Inclusion of content within the Amazon Prime subscription service will grant owners a revenue share of the service, which is calculated according to the amount of time users of Amazon Prime have spent viewing the content. This revenue share is currently fixed at $0.15 per hour for content viewed in the US, while all other countries will generate $0.06 in revenue per hour. Total viewing hours of content viewed for remuneration is capped at 500,000 hours. Finally the content owner can choose to create their own subscription add-on channels through the Video Direct service, in which users specify consumer subscription prices for content accessed through a pay wall. Amazon will handle the consumer billing arrangement, and the company will transfer by wire 50 percent of the subscription fees collected on a 90-day basis.
Amazon’s latest innovation in online video distribution not only grants content owners a valuable tool in monetising their content, but also grants content producers new insights into their audience, including reporting what is being watched, how long viewers remain engaged, and how this consumption behavior varies by market and geography. AVD’s analytics platform offers a compelling tool kit that will allow both established and up-and-coming content publishers to test and tailor the content offered in various locales and, over the longer term, maximize usage and revenues.
The flexibility of business models offered allow for a wider range of content creators to be organically aggregated onto the platform. At the user-generated-content end of the scale, advertising-funded distribution ensures that the maximum audience is reached. Meanwhile, as successful independent content creators move into professional production, paid content models will take over, also supporting existing owners of professional video content. These foundational principles are not novel, and underlie similar recent initiatives from Comcast’s Watchable and Verizon’s Go90. However, Amazon is prepared to offer creators a far more varied set of remuneration models in a single platform.
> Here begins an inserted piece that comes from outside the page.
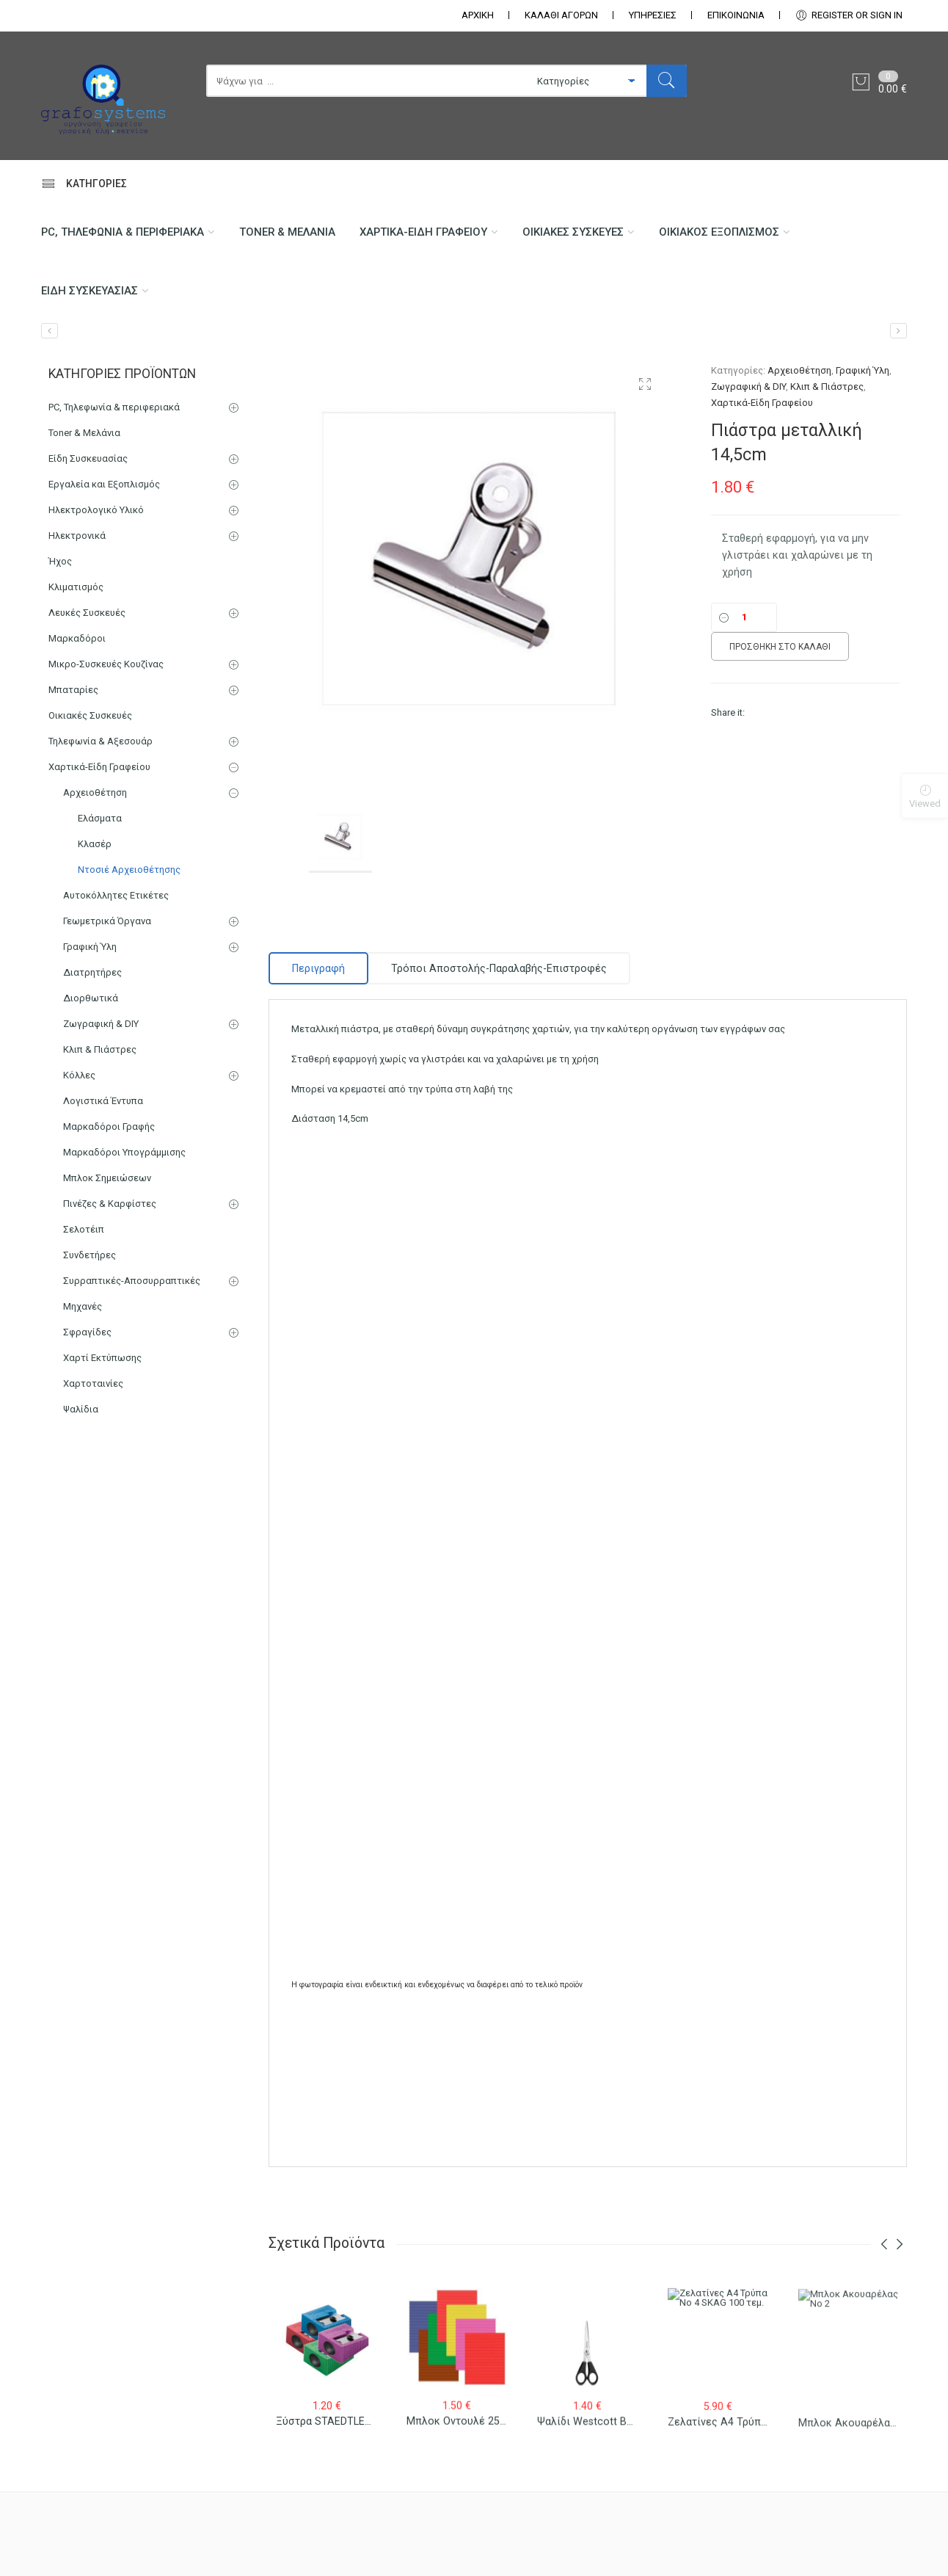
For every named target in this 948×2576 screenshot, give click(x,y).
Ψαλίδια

The IHS Connected Devices Intelligence Service estimates that by the end of 2016 Amazon’s Fire TV and Fire TV Stick platforms will reach an installed base of 14.1 million, reaching 30 million by 2020. In the market for exclusivity-backed user-generated content, AVD’s closest US competitors cannot match AVD’s living room scale. Verizon’s Go90 has no living room scale, because the service is accessible only from portable devices. Comcast’s Watchable – available on the X1 platform – has well below 10 million subscribers.
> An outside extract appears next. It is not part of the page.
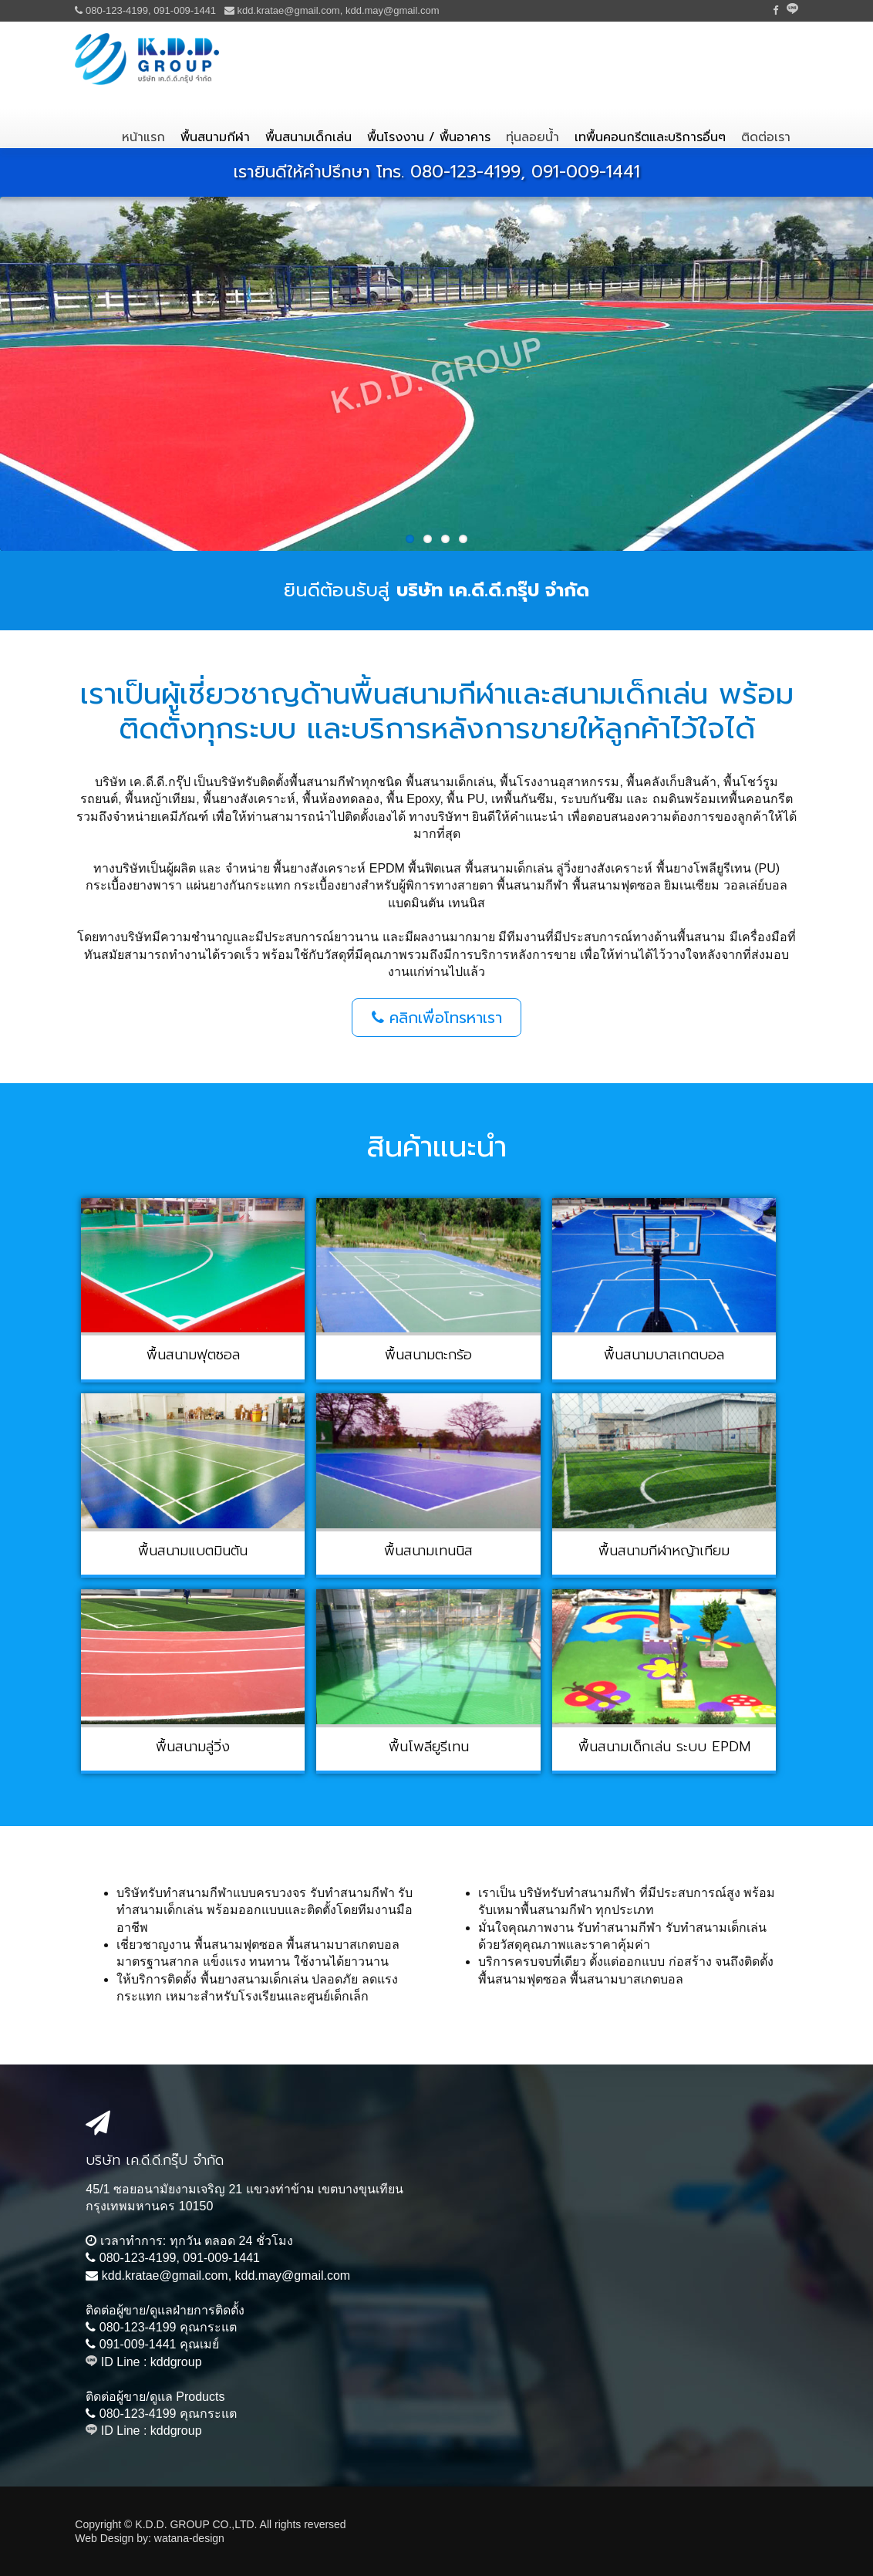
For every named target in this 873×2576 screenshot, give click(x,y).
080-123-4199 (117, 10)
Amazon has a more limited reach than online video giant, YouTube. However, the installed base of Amazon-specific streaming devices will appeal to many content owners looking to make the jump to primary household TV screens where the majority of viewing still takes place and most content revenue is created. In addition, Amazon’s non-exclusivity in aggregating content will also likely result in existing multi-channel networks, and larger user-generated-content library owners, uploading content onto the platform wholesale.
Finally, the addition of add-on channels marks a continuation of Amazon’s existing approach to content aggregation. By placing pricing and subscriber-management responsibilities firmly in the hands of content owners, the platform absolves itself of the heavy task of curating content, ensuring that the most appealing content on the platform will gain prominence. This free-market approach could be a serious threat to Netflix and other competing services, because it enables the discovery of new talent and cult content, which has previously proven so valuable to these kinds of services.